I considered 2 options to implement deferred downgrades with paddle (customer downgrade, they don’t get charged and keep the current entitlement until the next billing period then get charged only the new, lower plan’s price).

  1. When a user trigger a downgrade, we don’t call the paddle API directly, we store the user intent with the current period end date, and create a cron job than run every day and check for any scheduled downgrade with the period end date being today.
  2. When a user trigger a downgrade, we call the Paddle API and make the downgrade with do_not_bill proration mode (I realized that the full_next_billing_period will charge the user twice at the next billing period, 1 for the triggered change, 1 for the period renewal). When we receive the PRODUCT_CHANGE event we store the scheduled change in our DB and then when we receive the RENEWAL event we apply the change.
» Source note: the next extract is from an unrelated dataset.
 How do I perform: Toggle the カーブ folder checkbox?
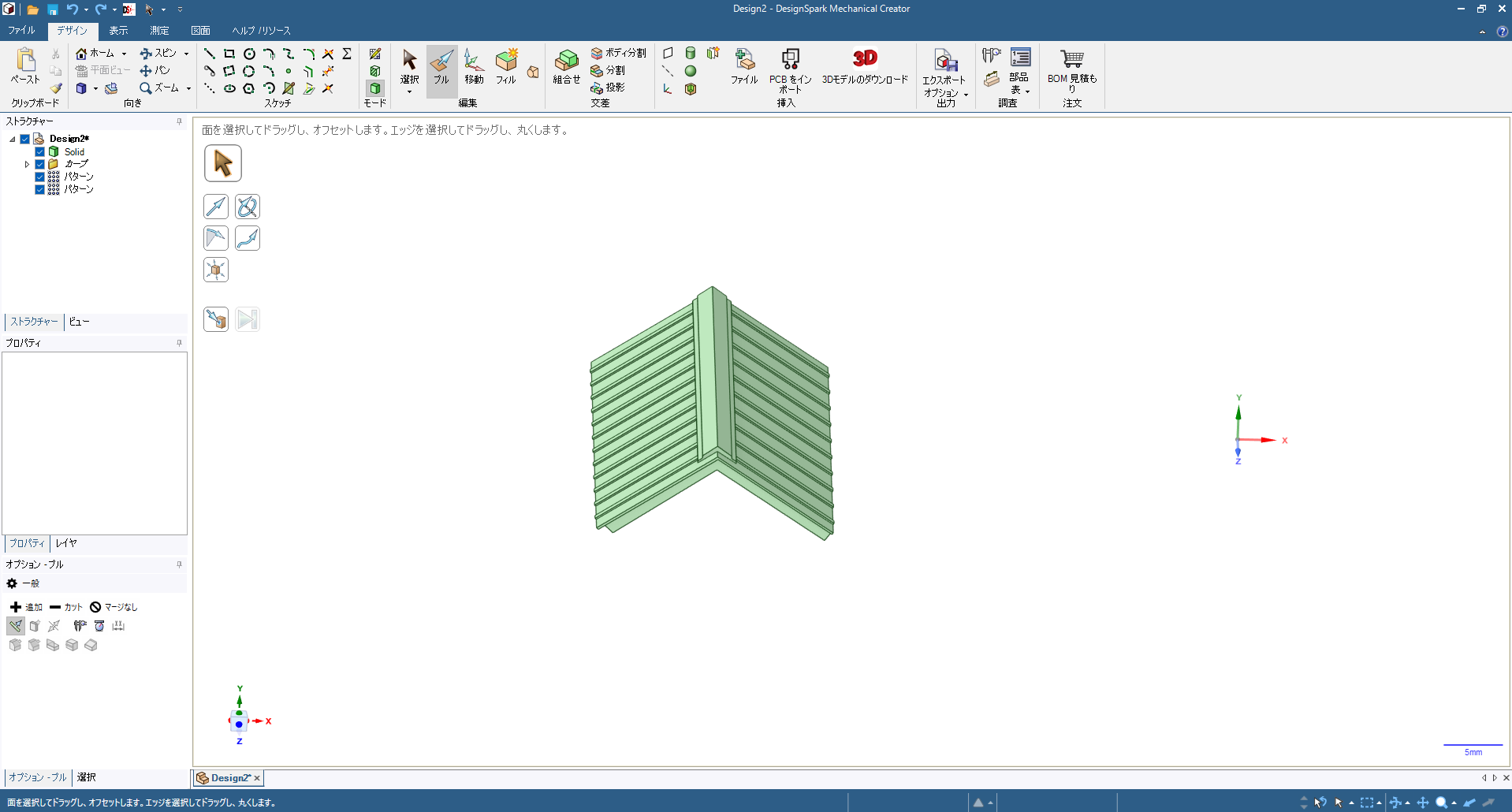click(x=39, y=164)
The first option is not very robust because Paddle may trigger the renewal before the exact recorded end of period date, for example Google can renew up 48 hours early to atone for any potential billing issue. Also whether Paddle trigger the renewal at the exact date, 10h, or 48h early isn’t part of the API, they can change that internally anytime. It maybe possible to apply the change 4-7 days early as a safety measure, but It's still not very reliable and applying the plan change up to 1 week before the user get charged for the new plan may confuse them.
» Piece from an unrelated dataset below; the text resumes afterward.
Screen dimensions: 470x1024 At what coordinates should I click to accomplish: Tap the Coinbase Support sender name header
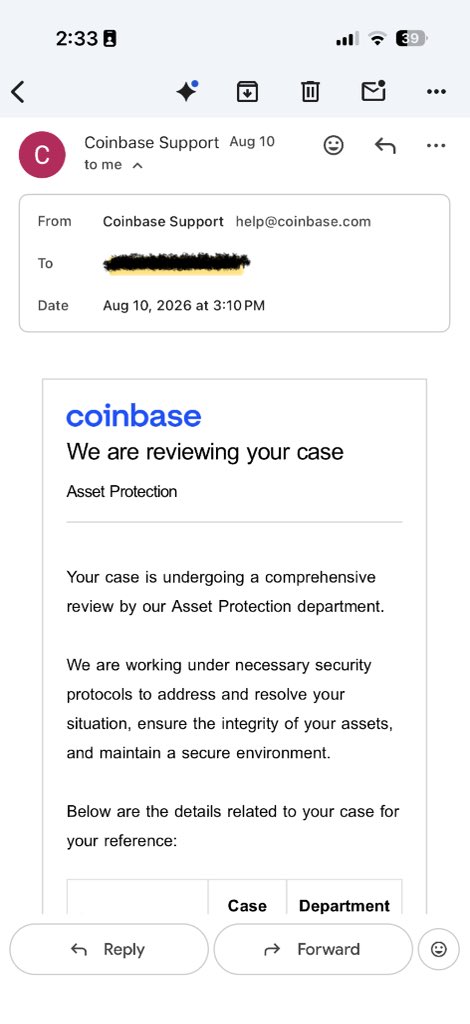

I prefer the second option, although it also has its shortcomings. The major one being the inconstancy between RevenueCat entitlement and your DB, but this work for me because I’m already using our DB as the source of truth for subscription data, and using RevenueCat entitlement only for validation and potential fraud prevention. And adding the deferred change info in RevenueCat customer attributes also reduce the inconstancy. The other issue maybe the added complexity because if the user decides to restore their old plan or switch to a new one these need to be handled carefully and keeping in mind that any API call to Paddle that changes the subscription state will trigger a PRODUCT_CHANGE event.